当前位置:网站首页>Improve reduce parallelism in shuffle operation
Improve reduce parallelism in shuffle operation
2022-07-26 05:07:00 【Shangsilicon Valley iron powder】
When scheme one and scheme two have no good effect on data skew processing , Consider improving shuffle In process reduce End parallelism ,reduce The improvement of end parallelism increases reduce End task The number of , Then each task The amount of data allocated will be reduced accordingly , This alleviates the problem of data skew .

Big data training
- reduce Setting of end parallelism
In most of shuffle In operator , You can pass in a parallel setting parameter , such as reduceByKey(500), This parameter will determine shuffle In the process reduce End parallelism , It's going on shuffle During operation , It will create a specified number of reduce task. about Spark SQL Medium shuffle Class statement , such as group by、join etc. , You need to set a parameter , namely spark.sql.shuffle.partitions, This parameter represents shuffle read task Parallelism of , The default value is 200, It's a little too small for many scenes .
increase shuffle read task The number of , Could have been assigned to a task The multiple key To assign to more than one task, So that each task Processing less data than before . for instance , If there were 5 individual key, Every key Corresponding 10 Data , this 5 individual key It's all assigned to one task Of , So this task We have to deal with 50 Data . And added shuffle read task in the future , Every task Just assign to one key, each task Will deal with 10 Data , So naturally each task The execution time will be shorter .
- reduce There are some defects in the setting of end parallelism
Improve reduce End parallelism does not fundamentally change the nature and problem of data skew ( Schemes 1 and 2 fundamentally avoid the occurrence of data skew ), Just try to alleviate and lighten as much as possible shuffle reduce task Data pressure , And the problem of data skew , Apply to have more key The corresponding amount of data is relatively large .
This solution usually can't completely solve data skew , Because if there are some extremes , For example, a certain key The corresponding amount of data is 100 ten thousand , So no matter your task What's the increase in quantity , This corresponds to 100 Million data key I'm sure there will still be one task To deal with , So data skew is bound to happen . So this solution can only be said to be the first way to try to use when finding data skew , Try to ease the data skew in a simple way , Or it can be used in combination with other schemes .
In an ideal situation ,reduce After the end parallelism is improved , It will alleviate the problem of data skew to a certain extent , Even basically eliminate data skew ; however , In some cases , Will only let the original data skew and slow down task Speed up a little bit , Or avoid some of them task Of OOM problem , however , Still running slowly , here , Give up plan 3 in time , Start to try the later solution .
边栏推荐
- Redis solves the problem of oversold inventory
- Full analysis of domain name resolution process means better text understanding
- The importance of supporting horizontal expansion of time series database
- Nacos 介绍和部署
- C语言力扣第41题之缺失的第一个正数。
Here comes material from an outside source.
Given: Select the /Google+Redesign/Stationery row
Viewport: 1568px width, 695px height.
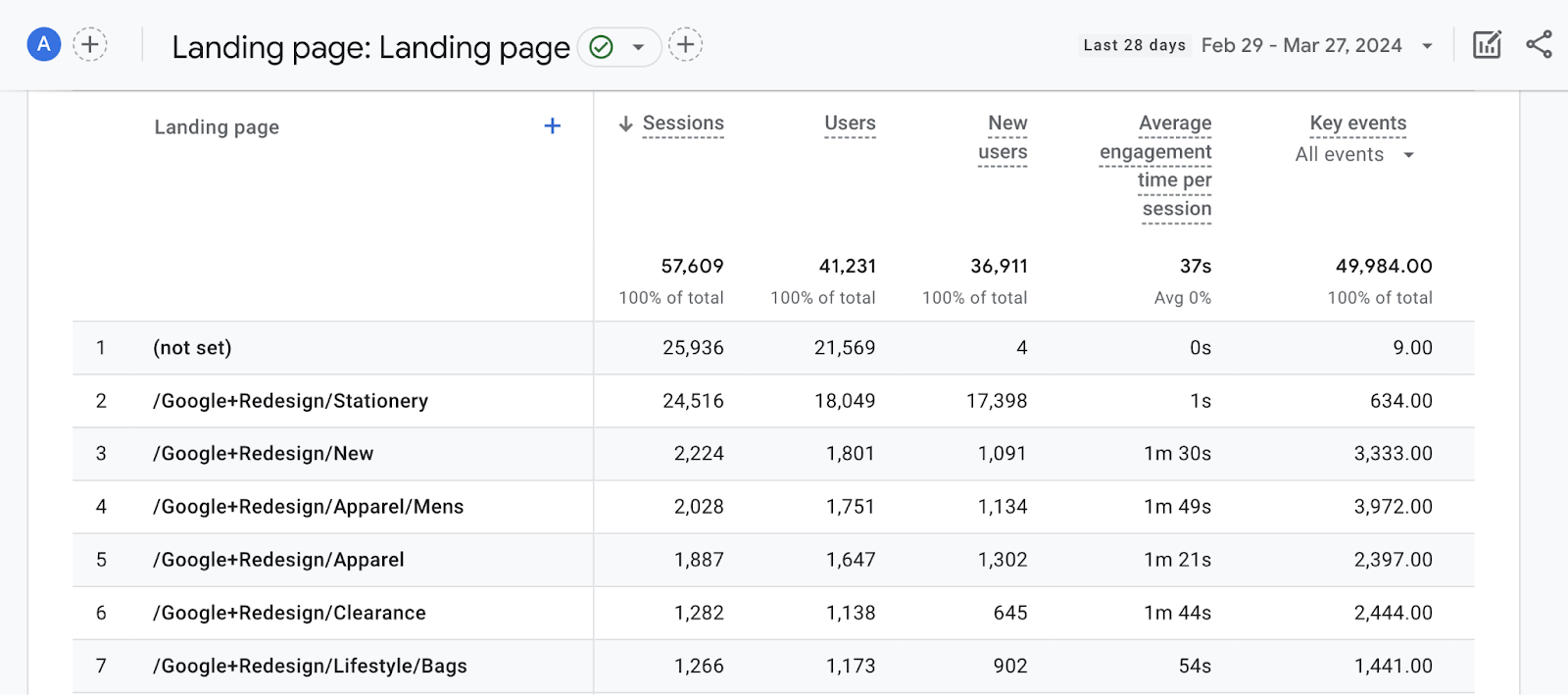Looking at the screenshot, I should coord(290,401).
两种方法,预处理快排与原地哈希
- [mathematical modeling] analytic hierarchy process (AHP)
- There was an unexpected error (type=method not allowed, status=405)
- SWAT模型在水文水资源、面源污染模拟中的实践技术
- 基于遥感解译与GIS技术环境影响评价图件制作
- 面试之请详细说下synchronized的实现原理以及相关的锁
猜你喜欢

Embedded sharing collection 21

minipcie接口CAN卡解决工控机扩展CAN通道的难题 minipcie CAN
![[mathematical modeling] analytic hierarchy process (AHP)](/img/20/8ebd951a0e0c46d1967c6c8b078a4a.png)
[mathematical modeling] analytic hierarchy process (AHP)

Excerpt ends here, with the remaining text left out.